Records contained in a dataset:
□ □ □ □ □ □ □

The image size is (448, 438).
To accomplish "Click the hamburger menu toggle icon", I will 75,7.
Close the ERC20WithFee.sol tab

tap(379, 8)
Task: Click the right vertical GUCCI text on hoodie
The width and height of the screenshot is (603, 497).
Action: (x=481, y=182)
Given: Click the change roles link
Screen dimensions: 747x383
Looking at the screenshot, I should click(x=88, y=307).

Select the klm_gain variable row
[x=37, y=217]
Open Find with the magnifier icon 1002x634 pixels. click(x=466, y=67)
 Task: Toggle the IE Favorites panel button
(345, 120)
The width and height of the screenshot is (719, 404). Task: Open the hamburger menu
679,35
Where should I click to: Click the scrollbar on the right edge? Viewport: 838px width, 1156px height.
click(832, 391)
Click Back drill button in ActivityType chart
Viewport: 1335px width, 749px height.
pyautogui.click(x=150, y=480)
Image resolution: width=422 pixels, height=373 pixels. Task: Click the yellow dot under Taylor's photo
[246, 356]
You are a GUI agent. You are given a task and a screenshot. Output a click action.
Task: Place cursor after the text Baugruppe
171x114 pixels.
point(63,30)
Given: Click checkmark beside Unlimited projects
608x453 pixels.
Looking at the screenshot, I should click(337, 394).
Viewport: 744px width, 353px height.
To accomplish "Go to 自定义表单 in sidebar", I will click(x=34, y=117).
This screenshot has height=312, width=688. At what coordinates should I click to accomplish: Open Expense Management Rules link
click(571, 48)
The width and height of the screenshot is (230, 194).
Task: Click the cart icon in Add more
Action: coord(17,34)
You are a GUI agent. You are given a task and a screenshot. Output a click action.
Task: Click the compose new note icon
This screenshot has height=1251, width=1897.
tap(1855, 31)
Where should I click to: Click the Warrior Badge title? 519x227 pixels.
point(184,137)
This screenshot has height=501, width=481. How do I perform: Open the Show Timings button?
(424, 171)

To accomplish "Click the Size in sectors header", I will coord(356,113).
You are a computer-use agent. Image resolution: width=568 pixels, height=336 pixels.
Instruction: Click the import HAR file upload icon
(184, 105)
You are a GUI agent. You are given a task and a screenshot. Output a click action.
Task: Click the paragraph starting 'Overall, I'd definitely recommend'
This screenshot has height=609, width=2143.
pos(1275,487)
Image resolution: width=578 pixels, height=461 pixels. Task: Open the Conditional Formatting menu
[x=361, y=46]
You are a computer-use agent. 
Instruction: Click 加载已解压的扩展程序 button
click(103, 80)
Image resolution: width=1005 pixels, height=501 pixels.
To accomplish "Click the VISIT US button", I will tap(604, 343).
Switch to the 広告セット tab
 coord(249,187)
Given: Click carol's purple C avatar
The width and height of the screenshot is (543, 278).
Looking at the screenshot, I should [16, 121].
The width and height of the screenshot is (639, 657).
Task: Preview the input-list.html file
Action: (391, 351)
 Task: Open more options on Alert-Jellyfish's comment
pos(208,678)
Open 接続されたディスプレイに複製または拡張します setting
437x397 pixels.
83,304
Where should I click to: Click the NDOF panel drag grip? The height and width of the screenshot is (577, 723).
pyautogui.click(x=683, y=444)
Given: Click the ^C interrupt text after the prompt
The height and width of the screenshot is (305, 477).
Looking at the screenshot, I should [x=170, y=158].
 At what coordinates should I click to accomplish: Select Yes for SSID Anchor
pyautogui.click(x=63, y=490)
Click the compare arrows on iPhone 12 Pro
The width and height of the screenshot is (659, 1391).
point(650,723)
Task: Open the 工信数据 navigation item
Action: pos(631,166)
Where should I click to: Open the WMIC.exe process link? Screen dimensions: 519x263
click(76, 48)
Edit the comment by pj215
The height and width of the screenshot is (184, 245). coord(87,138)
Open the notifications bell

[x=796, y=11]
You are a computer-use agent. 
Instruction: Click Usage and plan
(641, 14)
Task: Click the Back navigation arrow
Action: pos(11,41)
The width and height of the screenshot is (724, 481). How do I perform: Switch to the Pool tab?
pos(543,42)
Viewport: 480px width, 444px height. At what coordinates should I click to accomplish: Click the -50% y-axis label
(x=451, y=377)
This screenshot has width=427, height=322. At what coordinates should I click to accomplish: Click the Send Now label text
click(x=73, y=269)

□ □ □ □ □ □ □

# WHAT IS EXPECTED:
Where the line containing "Where should I click to: Click the NDOF" appears in the records above, begin copying and continue through the last line; copy each line exactly and include no others.

# EXERCISE SOLUTION:
Where should I click to: Click the NDOF panel drag grip? The height and width of the screenshot is (577, 723).
pyautogui.click(x=683, y=444)
Given: Click the ^C interrupt text after the prompt
The height and width of the screenshot is (305, 477).
Looking at the screenshot, I should [x=170, y=158].
 At what coordinates should I click to accomplish: Select Yes for SSID Anchor
pyautogui.click(x=63, y=490)
Click the compare arrows on iPhone 12 Pro
The width and height of the screenshot is (659, 1391).
point(650,723)
Task: Open the 工信数据 navigation item
Action: pos(631,166)
Where should I click to: Open the WMIC.exe process link? Screen dimensions: 519x263
click(76, 48)
Edit the comment by pj215
The height and width of the screenshot is (184, 245). coord(87,138)
Open the notifications bell

[x=796, y=11]
You are a computer-use agent. 
Instruction: Click Usage and plan
(641, 14)
Task: Click the Back navigation arrow
Action: pos(11,41)
The width and height of the screenshot is (724, 481). How do I perform: Switch to the Pool tab?
pos(543,42)
Viewport: 480px width, 444px height. At what coordinates should I click to accomplish: Click the -50% y-axis label
(x=451, y=377)
This screenshot has width=427, height=322. At what coordinates should I click to accomplish: Click the Send Now label text
click(x=73, y=269)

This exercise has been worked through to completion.